Work instructions:
1. Answer these questions from the excerpt on inpatient consultations:
(a) In the old system, where did the second secretary place the yellow sticky note?
(b) In what month and year did Dr. Mecklenburg lead the workshop team?
(c) By what percentage did the time between ordering a consultation and the consultant submitting the charge drop?
2. Retype part of the excerpt on inpatient consultations word for word. Begin at the words "A new system" and stop after "the first place.".

Page excerpt:
-- Opening Marker --

The workshop examined Virginia Mason’s old system by using stop watches and flow charts. Hospital officials found that hospitalists would walk to the ward secretary and say that Mrs. Jones needed a diabetes consult. The secretary would then call the diabetes section to relay the message to another secretary.

That second secretary would then put a yellow sticky note on the desk of the doctor who was thought to be on call that day. The diabetologist would see the note when she came back from seeing patients “or possibly the next morning “and see the patient when she could. That could occur as late as lunch the next day or in the evening, when she was done with her regularly scheduled patients.

“From the doctor’s point of view, a lag of 12 or even 24 hours for a nonurgent consult is just one of those things we accept. It’s not even particularly frustrating to anyone. We have lived with it for years,” explains Dr. Mecklenburg. He acknowledges that as an endocrinologist, he has been just as guilty as anyone in tolerating the status quo.

“But think of what’s important to the patient,” he continues. “The patient and the family are fretting ever since they learned there is a problem that needs a specialist. They want to talk to somebody about it.”

A new system
Moreover, Dr. Mecklenburg notes, the time wasted between when the consult was ordered and when it actually occurred represents time when patients are not receiving care for the condition that brought them to the hospital in the first place.

“It’s time when they might have been discharged,” he explains. “It’s time when mistakes in care could occur. It’s time when the person might get a high blood sugar and get sick. It’s time when there is confused communication and lack of good integration of care.” And because it is time in a hospital, he adds, it is expensive time.

In September 2003, Dr. Mecklenburg led a workshop team that included a hospitalist, a resident, a surgeon, two nurses, an administrator and two specialty consultants. They were charged with reducing delays in how inpatient consultations are done.

The groups started on Monday, and by noon on Friday “after being pulled from their regular duties for the week “they had cut out the involvement of secretaries in the process. They also created call calendars that were posted online and regularly updated.

The groups also instituted a system where the doctor requesting the consult sends a text message to the consultant’s pager directly, which the consultant must answer within 10 minutes “for the condition at least to set up a plan. The results were dramatic: The time between when consultations are first ordered and the charge is submitted by the consultant dropped by 62%.

“People aren’t cars”
Not surprisingly, the idea of turning to the manufacturing process to improve patient care struck some physicians as a bad idea.

“When we first went to Japan,” Dr. Mecklenburg recalls, some colleagues at the medical center disparaged the effort. They argued that “people are not cars; we need the variation because everybody is different.”

-- Closing Marker --

Collected data

-- Opening Marker --

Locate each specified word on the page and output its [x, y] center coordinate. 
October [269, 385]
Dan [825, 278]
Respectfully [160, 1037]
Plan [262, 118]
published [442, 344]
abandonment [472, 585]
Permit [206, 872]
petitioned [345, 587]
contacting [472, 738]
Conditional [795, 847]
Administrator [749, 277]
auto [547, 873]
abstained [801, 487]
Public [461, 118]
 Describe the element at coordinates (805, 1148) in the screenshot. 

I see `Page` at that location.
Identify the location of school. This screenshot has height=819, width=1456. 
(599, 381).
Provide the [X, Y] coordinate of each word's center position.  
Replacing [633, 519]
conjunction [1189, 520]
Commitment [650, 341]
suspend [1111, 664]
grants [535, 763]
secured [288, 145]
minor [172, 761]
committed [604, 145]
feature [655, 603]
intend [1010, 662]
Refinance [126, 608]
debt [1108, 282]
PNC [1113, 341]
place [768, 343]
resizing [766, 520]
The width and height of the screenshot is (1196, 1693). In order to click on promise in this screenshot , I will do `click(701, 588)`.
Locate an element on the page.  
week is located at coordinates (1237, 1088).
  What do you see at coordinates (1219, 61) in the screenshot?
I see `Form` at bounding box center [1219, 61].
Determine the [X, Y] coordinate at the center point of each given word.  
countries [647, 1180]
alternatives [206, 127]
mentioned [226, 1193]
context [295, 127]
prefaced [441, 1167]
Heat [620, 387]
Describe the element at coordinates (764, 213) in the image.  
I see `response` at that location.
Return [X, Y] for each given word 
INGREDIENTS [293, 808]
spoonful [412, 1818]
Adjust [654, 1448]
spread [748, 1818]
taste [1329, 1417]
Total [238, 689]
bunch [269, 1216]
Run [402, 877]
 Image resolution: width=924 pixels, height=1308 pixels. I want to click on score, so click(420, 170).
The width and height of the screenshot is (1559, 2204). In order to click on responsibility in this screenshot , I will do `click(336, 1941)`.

-- Closing Marker --

Solved problems:
1.
(a) On the desk of the doctor who was thought to be on call that day.
(b) September 2003.
(c) 62%.

2.
A new system
Moreover, Dr. Mecklenburg notes, the time wasted between when the consult was ordered and when it actually occurred represents time when patients are not receiving care for the condition that brought them to the hospital in the first place.